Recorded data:
☆ ☆ ☆

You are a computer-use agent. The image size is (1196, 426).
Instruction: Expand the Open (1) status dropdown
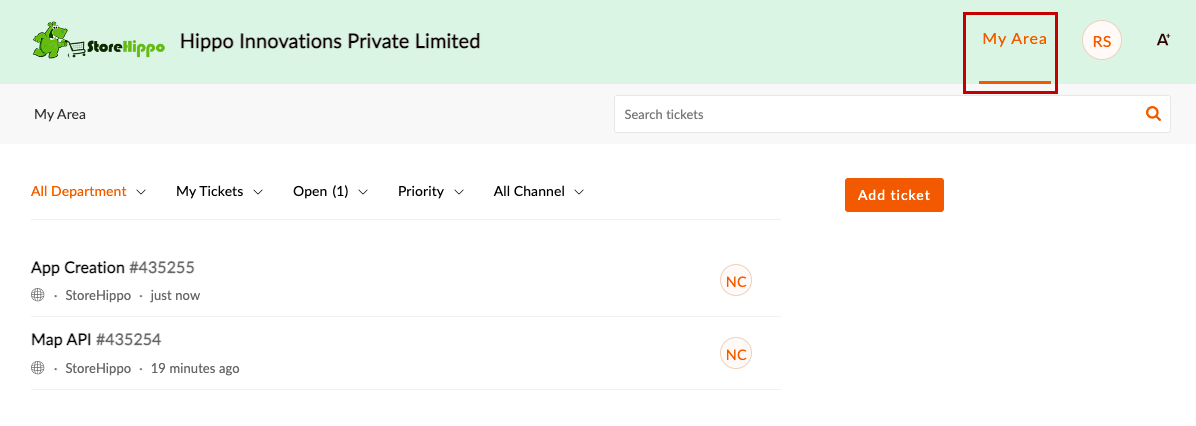(330, 191)
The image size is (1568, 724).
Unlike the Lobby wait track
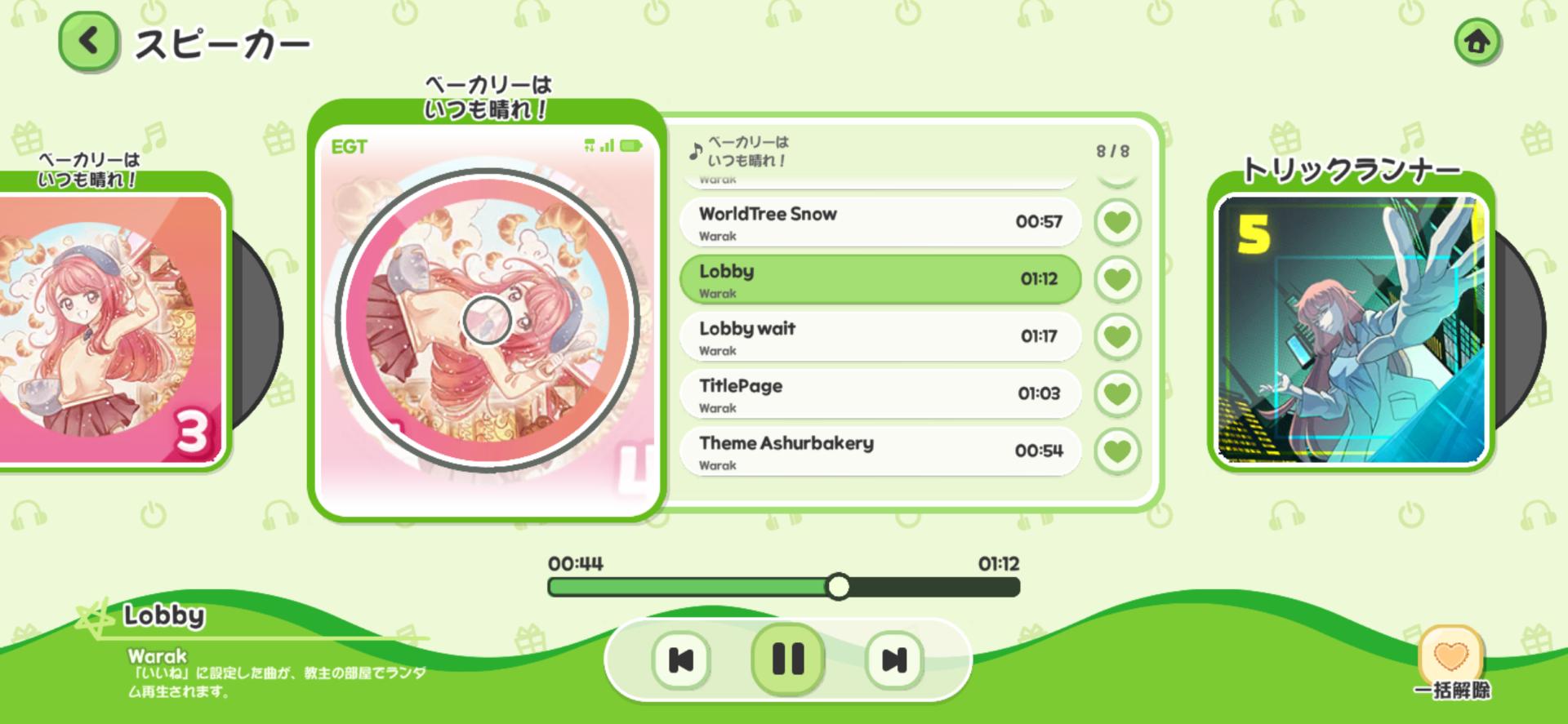pyautogui.click(x=1117, y=335)
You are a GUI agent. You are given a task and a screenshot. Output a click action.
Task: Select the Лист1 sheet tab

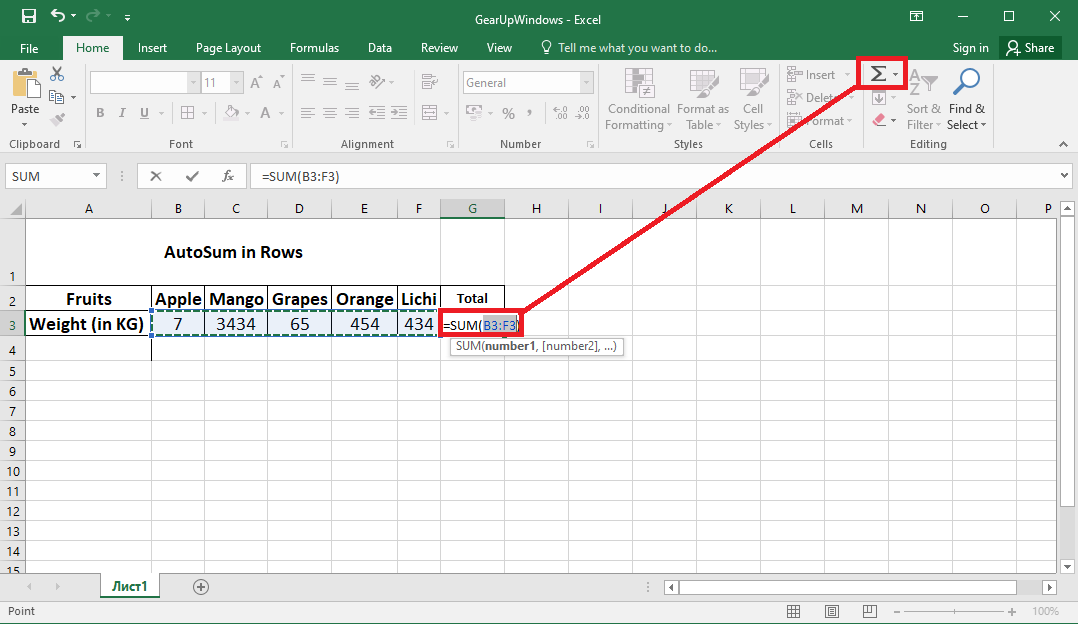pos(129,587)
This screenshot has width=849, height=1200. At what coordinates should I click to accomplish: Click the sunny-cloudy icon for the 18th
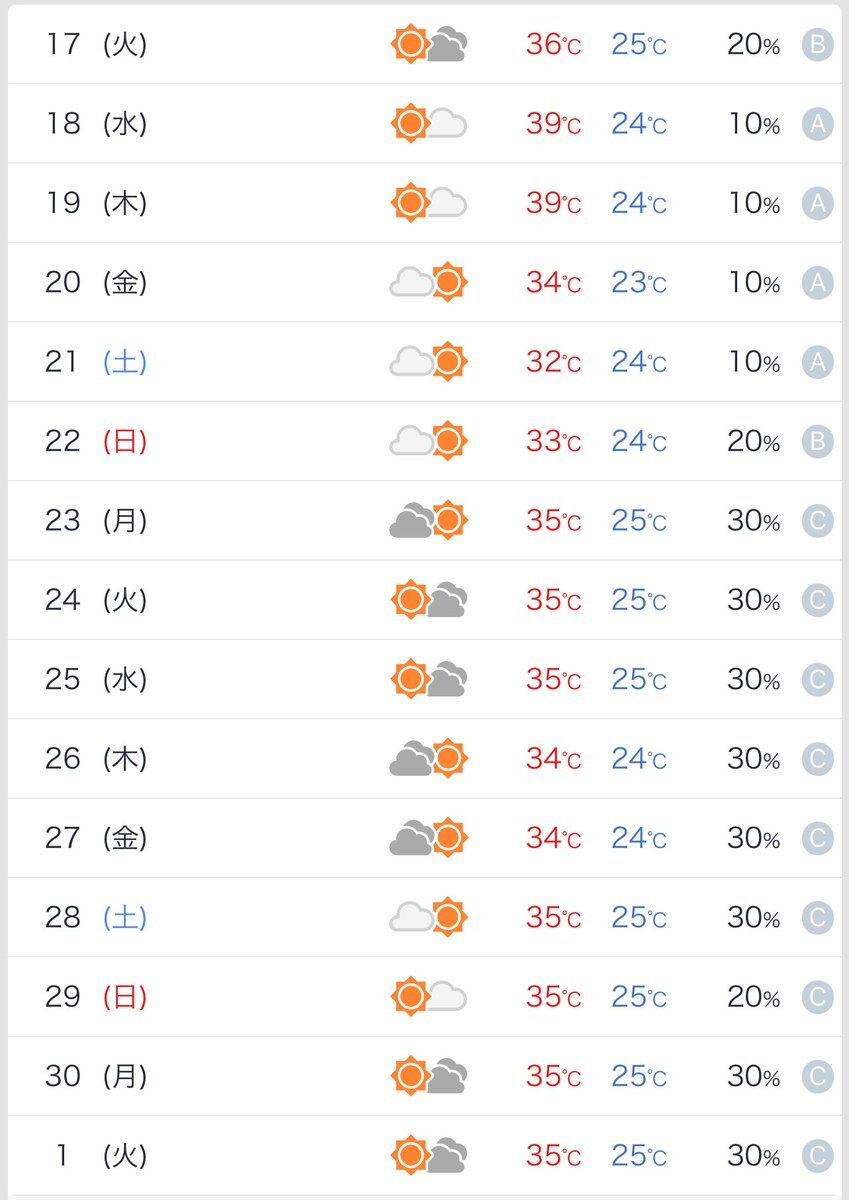click(428, 123)
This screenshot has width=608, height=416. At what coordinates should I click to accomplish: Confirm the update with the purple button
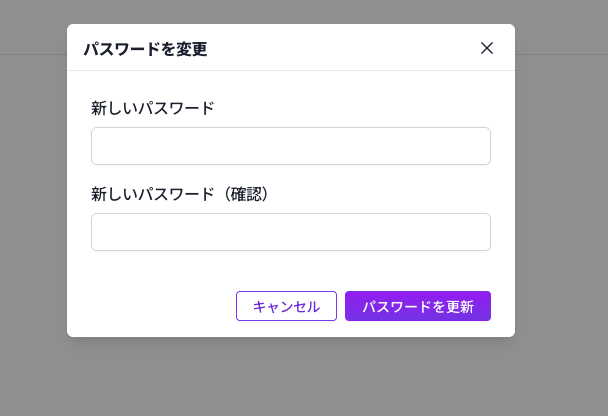point(417,306)
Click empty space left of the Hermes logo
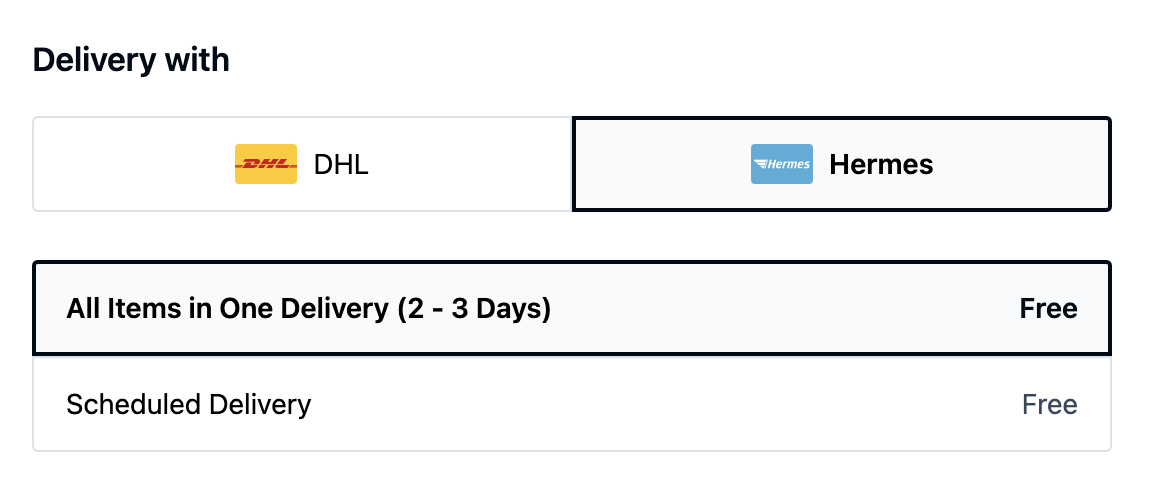This screenshot has width=1162, height=496. pyautogui.click(x=660, y=164)
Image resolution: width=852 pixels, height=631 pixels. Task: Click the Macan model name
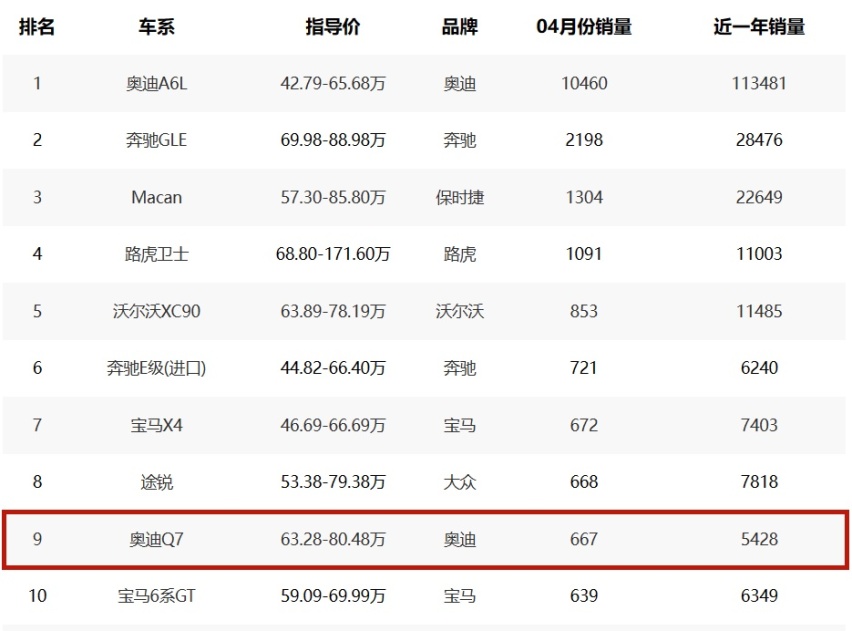pos(156,197)
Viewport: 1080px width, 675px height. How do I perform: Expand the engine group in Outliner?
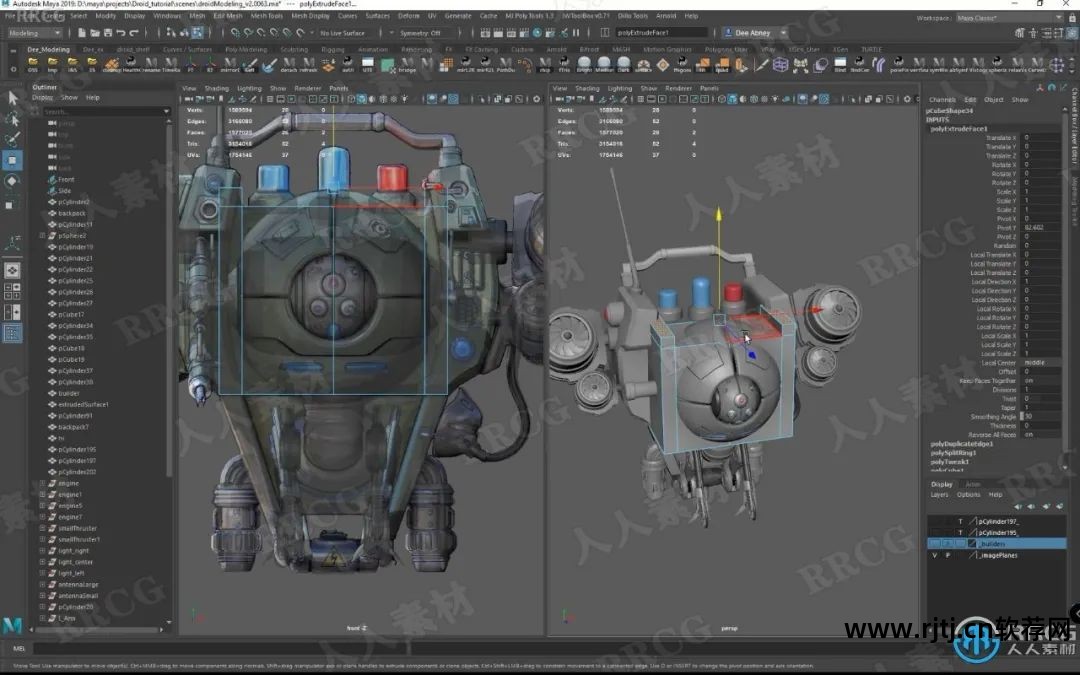tap(42, 483)
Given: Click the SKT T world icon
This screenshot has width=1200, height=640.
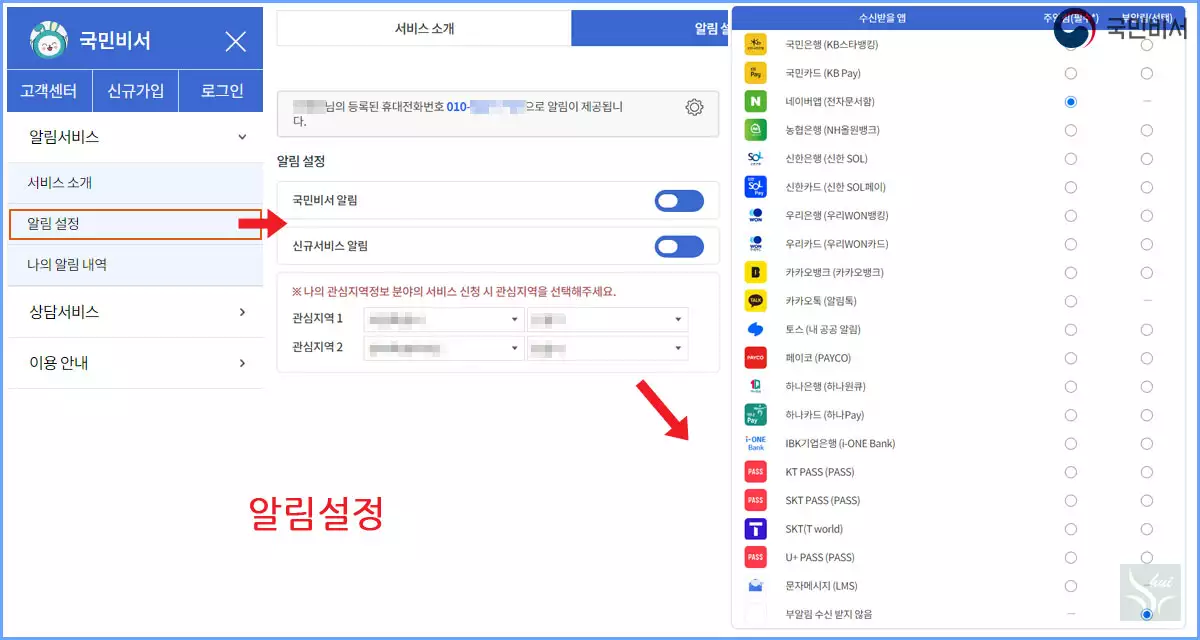Looking at the screenshot, I should pyautogui.click(x=755, y=528).
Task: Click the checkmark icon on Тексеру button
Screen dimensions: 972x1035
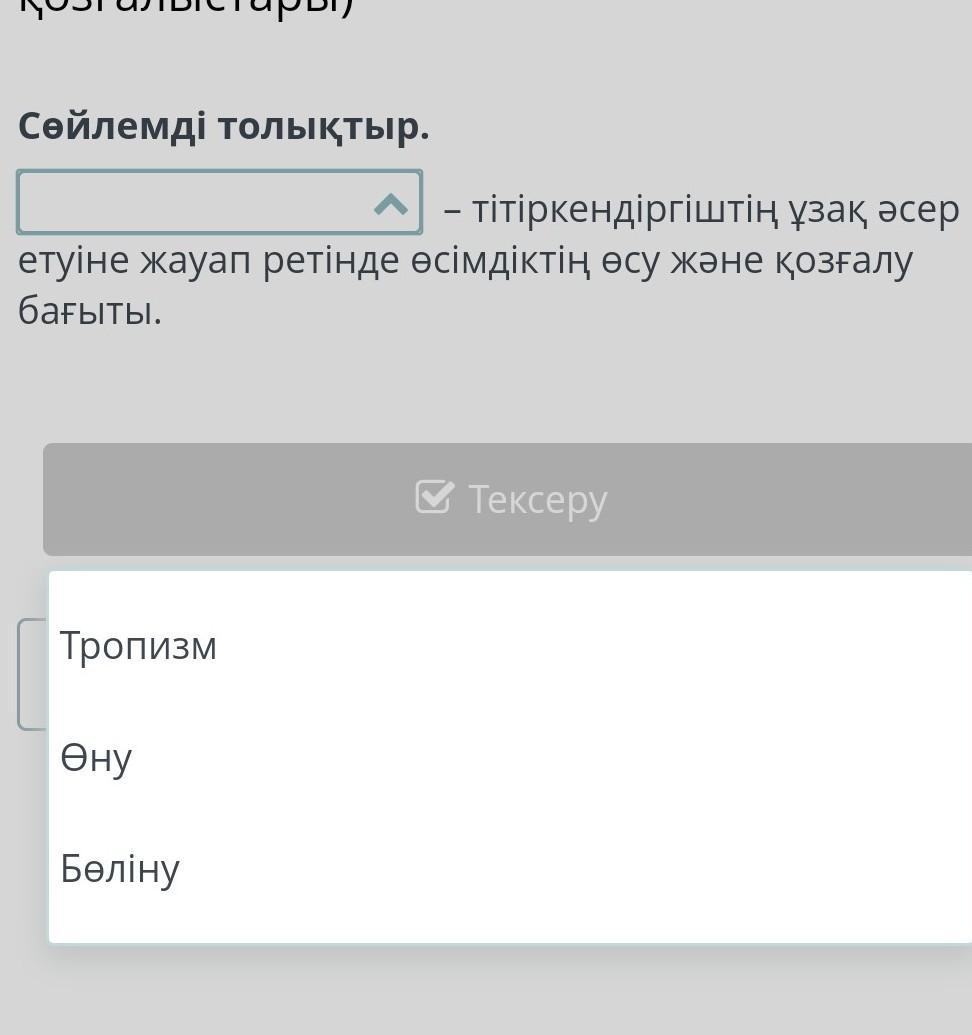Action: click(434, 497)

☆ ☆ ☆

WORK TO COMPLETE:
Copy the listing above word for word, leaving out the pictures.

SOLUTION FOR THIS EXERCISE:
You are a computer-use agent. The image size is (1196, 426).
Instruction: Expand the Open (1) status dropdown
(330, 191)
The image size is (1568, 724).
Unlike the Lobby wait track
pyautogui.click(x=1117, y=335)
You are a GUI agent. You are given a task and a screenshot. Output a click action.
Task: Select the Лист1 sheet tab

pos(129,587)
This screenshot has width=849, height=1200. At what coordinates should I click to accomplish: Click the sunny-cloudy icon for the 18th
click(428, 123)
This screenshot has width=608, height=416. At what coordinates should I click to accomplish: Confirm the update with the purple button
point(417,306)
Click empty space left of the Hermes logo
This screenshot has width=1162, height=496. pyautogui.click(x=660, y=164)
Image resolution: width=852 pixels, height=631 pixels. Task: Click the Macan model name
pos(156,197)
Viewport: 1080px width, 675px height. How do I perform: Expand the engine group in Outliner?
tap(42, 483)
Given: Click the SKT T world icon
This screenshot has width=1200, height=640.
Looking at the screenshot, I should pyautogui.click(x=755, y=528).
Task: Click the checkmark icon on Тексеру button
Screen dimensions: 972x1035
Action: click(434, 497)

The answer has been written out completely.